All this is a necessary prelude to the point of this post: the riffle shuffle is just the `zip` of the `split`:

```let riffle l = zip % split \$ l ;;
```

(Now the value restriction bytes and I'm forced to η-expand). A natural question is now how many shuffles returns the deck to its original position? Let's find out:

```let find_fixpoint f e =
let rec find i f x =
if x = e then i else
find (succ i) f (f x)
in find 1 f (f e)
```

Of course, if there's no fix-point to be had, `find_fixpoint` would look into the infinite and beyond, but the properties of the riffle shuffle assures us that I don't need a full-fledged fix-point search algorithm (Pollard's Rho). Let's see how many riffles we need to sort stacks of one, two… twenty cards:

```# map (find_fixpoint riffle) % map (iota % succ) \$ iota 20 ;;
- : int list = [1; 1; 1; 2; 2; 4; 4; 3; 3; 6; 6; 10; 10; 12; 12; 4; 4; 8; 8; 18]
```

It's maybe not immediately clear, but the counts are repeated: the first 1 is for a deck of length 1, the second for one of length 2, and so on.

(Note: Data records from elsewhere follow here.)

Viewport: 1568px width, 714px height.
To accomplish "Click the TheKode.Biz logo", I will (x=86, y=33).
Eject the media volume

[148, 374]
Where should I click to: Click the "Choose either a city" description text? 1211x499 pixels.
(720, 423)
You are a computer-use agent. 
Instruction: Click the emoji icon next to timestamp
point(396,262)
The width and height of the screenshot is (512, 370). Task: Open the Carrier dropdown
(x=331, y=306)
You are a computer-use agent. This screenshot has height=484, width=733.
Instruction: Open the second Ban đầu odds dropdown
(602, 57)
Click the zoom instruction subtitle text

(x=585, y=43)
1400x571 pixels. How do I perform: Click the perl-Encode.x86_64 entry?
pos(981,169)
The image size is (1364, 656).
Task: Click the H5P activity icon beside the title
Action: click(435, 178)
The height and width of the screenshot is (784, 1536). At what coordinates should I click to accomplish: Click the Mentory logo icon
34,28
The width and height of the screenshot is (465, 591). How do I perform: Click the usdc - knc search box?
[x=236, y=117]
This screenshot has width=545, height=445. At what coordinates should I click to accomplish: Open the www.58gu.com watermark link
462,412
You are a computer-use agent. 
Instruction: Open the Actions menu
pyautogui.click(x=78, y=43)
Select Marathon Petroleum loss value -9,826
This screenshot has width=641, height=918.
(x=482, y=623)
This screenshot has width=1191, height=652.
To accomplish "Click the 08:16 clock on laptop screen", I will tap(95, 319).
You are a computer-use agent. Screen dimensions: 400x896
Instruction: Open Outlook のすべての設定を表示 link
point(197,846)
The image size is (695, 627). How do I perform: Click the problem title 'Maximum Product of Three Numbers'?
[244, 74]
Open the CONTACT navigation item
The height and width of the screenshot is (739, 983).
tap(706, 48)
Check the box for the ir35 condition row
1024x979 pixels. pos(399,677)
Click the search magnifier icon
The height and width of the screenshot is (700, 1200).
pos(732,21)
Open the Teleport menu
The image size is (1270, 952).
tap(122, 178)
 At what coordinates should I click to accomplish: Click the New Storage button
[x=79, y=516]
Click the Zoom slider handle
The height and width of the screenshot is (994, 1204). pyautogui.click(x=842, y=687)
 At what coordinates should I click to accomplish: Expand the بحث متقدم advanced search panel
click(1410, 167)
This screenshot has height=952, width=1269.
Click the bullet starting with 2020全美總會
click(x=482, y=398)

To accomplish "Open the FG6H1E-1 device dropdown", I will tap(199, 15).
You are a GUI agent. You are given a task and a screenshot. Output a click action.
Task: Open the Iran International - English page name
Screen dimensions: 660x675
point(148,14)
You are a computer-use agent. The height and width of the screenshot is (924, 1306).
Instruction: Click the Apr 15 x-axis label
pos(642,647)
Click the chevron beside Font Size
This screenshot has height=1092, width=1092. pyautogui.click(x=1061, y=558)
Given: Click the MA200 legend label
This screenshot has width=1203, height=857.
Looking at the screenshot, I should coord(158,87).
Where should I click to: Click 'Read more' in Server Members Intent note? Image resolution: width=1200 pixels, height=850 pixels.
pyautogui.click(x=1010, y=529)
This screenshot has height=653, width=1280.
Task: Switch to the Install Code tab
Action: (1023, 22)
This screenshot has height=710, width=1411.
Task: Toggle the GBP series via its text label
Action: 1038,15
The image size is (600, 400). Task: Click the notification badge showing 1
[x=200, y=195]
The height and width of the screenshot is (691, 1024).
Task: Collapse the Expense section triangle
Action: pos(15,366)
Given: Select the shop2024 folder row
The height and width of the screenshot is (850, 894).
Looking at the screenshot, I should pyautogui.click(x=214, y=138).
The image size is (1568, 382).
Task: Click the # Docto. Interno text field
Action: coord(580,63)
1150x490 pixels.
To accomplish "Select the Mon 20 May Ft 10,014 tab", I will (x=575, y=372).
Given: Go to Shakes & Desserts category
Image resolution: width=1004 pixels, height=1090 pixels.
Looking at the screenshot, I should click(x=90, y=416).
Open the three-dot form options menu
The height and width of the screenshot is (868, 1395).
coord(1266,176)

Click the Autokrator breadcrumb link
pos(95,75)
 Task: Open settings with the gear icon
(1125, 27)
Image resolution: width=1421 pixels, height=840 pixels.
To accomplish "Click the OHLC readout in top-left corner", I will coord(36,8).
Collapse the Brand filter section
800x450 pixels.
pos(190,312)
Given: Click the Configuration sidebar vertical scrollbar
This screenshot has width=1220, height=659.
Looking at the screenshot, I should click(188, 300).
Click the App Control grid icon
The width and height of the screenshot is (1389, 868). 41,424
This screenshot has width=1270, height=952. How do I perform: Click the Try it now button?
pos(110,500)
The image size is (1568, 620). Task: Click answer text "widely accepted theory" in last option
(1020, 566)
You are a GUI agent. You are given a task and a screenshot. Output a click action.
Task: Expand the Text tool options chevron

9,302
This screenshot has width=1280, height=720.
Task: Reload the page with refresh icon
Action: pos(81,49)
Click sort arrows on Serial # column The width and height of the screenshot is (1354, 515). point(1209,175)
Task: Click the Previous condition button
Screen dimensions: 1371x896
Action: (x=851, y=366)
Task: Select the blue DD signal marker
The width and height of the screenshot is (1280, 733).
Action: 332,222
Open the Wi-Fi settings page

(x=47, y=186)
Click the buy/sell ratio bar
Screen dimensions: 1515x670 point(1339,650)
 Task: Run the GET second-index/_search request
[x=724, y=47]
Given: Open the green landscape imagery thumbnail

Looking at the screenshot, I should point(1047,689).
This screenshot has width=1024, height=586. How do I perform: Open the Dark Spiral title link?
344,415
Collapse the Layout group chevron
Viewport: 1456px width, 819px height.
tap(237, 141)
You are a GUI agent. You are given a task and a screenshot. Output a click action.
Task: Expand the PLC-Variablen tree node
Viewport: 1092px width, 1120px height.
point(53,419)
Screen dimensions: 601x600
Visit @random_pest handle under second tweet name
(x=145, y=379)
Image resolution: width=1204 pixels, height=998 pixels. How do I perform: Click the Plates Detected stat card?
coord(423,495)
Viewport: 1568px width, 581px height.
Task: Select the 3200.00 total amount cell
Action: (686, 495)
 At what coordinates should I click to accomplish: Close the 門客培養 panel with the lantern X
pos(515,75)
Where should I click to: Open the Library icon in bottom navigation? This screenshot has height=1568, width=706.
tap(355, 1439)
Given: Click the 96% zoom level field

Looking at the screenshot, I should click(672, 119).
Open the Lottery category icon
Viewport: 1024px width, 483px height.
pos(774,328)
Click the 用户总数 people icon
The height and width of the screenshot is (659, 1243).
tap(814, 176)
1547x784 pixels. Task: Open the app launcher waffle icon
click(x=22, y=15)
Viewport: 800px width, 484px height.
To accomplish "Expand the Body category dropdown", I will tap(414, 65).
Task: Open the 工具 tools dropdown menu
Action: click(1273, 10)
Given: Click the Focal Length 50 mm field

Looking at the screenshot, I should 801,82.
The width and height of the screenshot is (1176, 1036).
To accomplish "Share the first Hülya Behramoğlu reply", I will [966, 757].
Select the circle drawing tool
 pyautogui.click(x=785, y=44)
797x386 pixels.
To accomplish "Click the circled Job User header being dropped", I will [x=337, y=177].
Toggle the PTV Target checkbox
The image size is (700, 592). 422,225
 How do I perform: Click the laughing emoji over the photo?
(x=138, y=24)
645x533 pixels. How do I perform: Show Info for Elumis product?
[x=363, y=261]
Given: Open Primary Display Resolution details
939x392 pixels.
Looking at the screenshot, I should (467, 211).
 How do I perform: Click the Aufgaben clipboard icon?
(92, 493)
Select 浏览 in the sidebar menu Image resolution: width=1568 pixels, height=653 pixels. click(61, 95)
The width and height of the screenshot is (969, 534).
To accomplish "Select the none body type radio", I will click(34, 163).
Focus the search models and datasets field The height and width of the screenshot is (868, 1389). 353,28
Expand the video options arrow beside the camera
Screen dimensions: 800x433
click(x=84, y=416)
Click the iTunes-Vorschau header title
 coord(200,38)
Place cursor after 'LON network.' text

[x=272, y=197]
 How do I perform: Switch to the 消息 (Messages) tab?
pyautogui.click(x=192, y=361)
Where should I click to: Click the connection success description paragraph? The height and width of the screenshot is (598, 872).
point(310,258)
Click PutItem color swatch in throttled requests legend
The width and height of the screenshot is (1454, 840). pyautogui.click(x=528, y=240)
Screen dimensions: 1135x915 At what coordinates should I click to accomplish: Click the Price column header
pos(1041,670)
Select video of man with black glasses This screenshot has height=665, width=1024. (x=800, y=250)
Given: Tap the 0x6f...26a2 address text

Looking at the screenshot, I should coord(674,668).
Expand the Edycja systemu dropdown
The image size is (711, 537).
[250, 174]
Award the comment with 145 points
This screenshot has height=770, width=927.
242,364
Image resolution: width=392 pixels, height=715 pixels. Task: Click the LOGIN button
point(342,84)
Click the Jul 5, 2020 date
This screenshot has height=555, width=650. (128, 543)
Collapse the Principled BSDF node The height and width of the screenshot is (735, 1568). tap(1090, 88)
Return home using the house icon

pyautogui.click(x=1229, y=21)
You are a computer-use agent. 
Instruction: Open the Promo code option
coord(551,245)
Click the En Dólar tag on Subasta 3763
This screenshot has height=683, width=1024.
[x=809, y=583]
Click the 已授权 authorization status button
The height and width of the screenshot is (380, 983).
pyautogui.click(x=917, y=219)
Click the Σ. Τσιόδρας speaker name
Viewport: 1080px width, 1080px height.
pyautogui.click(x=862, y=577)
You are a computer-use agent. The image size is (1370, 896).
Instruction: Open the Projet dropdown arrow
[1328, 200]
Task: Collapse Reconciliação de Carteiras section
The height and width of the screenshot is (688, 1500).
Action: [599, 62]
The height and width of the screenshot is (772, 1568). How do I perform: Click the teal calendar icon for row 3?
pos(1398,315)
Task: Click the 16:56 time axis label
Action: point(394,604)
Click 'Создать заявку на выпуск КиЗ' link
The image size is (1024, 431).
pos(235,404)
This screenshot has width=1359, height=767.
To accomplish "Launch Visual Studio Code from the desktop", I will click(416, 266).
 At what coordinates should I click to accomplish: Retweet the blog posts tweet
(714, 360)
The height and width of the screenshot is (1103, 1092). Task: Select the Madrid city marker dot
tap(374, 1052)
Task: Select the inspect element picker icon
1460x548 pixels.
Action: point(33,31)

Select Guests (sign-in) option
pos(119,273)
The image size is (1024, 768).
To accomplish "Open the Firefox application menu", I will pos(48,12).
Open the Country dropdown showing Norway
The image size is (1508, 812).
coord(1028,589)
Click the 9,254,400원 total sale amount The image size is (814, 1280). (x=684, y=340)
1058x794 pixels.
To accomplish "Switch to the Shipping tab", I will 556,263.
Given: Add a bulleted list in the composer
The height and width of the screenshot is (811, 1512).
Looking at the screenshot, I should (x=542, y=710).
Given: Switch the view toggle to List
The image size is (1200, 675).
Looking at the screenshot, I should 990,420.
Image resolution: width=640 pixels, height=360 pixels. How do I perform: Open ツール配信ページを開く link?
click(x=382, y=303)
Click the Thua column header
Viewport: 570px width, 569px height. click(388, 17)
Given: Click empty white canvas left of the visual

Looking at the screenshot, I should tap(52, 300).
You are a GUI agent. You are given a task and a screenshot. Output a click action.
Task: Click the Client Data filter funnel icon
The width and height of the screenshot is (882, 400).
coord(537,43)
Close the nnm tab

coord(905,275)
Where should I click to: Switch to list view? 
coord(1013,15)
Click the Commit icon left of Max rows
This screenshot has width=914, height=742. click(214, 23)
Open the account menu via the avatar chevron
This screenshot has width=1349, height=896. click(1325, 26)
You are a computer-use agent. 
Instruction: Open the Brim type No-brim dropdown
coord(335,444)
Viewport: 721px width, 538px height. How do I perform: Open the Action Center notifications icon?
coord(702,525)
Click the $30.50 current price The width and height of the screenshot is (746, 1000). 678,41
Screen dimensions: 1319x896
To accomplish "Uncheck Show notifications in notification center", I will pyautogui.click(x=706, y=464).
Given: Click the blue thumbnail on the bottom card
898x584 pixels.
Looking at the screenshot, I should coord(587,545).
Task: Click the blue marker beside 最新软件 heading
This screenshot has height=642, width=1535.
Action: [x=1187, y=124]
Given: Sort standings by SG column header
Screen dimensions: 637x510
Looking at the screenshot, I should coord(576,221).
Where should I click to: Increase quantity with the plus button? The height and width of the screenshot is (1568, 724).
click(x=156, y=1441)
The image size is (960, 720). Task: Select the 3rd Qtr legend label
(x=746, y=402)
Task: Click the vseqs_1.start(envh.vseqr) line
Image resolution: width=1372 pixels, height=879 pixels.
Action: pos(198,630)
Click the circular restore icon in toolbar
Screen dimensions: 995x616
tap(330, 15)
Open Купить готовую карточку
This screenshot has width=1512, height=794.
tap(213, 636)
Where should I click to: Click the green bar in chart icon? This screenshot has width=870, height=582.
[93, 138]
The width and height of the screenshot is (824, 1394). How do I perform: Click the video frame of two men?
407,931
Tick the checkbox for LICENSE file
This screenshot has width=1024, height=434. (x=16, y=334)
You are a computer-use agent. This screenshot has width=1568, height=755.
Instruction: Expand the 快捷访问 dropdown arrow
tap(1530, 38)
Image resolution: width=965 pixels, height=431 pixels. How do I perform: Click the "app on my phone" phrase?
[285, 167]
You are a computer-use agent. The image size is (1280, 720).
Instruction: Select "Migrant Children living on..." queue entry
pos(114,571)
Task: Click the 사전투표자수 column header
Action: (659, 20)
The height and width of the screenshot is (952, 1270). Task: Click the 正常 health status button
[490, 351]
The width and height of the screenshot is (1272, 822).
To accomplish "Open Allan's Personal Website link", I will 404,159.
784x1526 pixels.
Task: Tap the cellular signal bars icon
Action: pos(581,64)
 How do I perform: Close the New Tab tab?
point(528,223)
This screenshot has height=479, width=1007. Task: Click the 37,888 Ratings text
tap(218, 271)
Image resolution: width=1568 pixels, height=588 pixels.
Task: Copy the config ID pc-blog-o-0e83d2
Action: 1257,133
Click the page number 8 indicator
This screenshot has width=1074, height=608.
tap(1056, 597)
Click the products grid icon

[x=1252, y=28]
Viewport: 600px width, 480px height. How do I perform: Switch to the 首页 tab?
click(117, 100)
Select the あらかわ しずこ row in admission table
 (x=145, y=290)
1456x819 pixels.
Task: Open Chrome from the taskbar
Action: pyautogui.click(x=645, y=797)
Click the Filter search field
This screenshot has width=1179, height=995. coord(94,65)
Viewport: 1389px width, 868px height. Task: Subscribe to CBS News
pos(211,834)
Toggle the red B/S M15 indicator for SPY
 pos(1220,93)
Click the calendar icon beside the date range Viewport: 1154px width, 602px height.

Maybe it's a bit more conspicuous by pairing the results with the length of the deck giving rise to the count. Let me define yet some more combinators:

```let ( *** ) f g x = f x, g x ;;
let ( &&& ) f g (x, y) = f x, g y ;;
```

(These are sometimes called the diag or Δ and the cross or ×). So, to pair stack lengths with riffle cycles:

```# map (id &&& find_fixpoint riffle) % map (id *** iota % succ) \$ iota 20 ;;
- : (int * int) list =
[(1, 1); (2, 1); (3, 1); (4, 2); (5, 2); (6, 4); (7, 4); (8, 3); (9, 3);
(10, 6); (11, 6); (12, 10); (13, 10); (14, 12); (15, 12); (16, 4); (17, 4);
(18, 8); (19, 8); (20, 18)]
```

And it's logical and to be expected: an odd stack is an even stack with a last card that stays in the second half deck after a `split` and doesn't get moved at all by the `zip`. So it's not really interesting to shuffle odd decks; let's count the even ones:

```let even i = 2 * (i + 1) ;;
```

With that, it is a simple matter to modify the previous example:

```# map (find_fixpoint riffle) % map (iota % even) \$ iota 20 ;;
- : int list =
[1; 2; 4; 3; 6; 10; 12; 4; 8; 18; 6; 11; 20; 18; 28; 5; 10; 12; 36; 12]
```

Now, the standard reference for integer sequences is the eponymous Encyclopedia. I must transform a little the output so that looking it up is feasible:

```let oeis l = String.concat "," % map string_of_int \$ l ;;
```

Without it, the following line would have been longer and unwieldy:

```# oeis % map (find_fixpoint riffle) % map (iota % even) \$ iota 20 ;;
- : string = "1,2,4,3,6,10,12,4,8,18,6,11,20,18,28,5,10,12,36,12"
```

The sequence is indeed in the database, and the comments are interesting in their own right (as is to be expected of a Number Theoretic sequence). In closing, let me suggest that you might find it useful to add the one-line combinators to your .ocamlinit file. It makes using the OCaml interpreter a little bit more like what the point-free-wizards do in Haskell.

Anonymous said...

Nice post.
As a general comment for many of your posts, I would appreciate if you added a line in the beginning to give a summary of hat will be discussed.
I find myself often discarding your posts in my aggregator, but a line describing the contents could catch my attention.

Unknown said...

François,

Thank you for taking the time to write. I'll take your suggestion into account.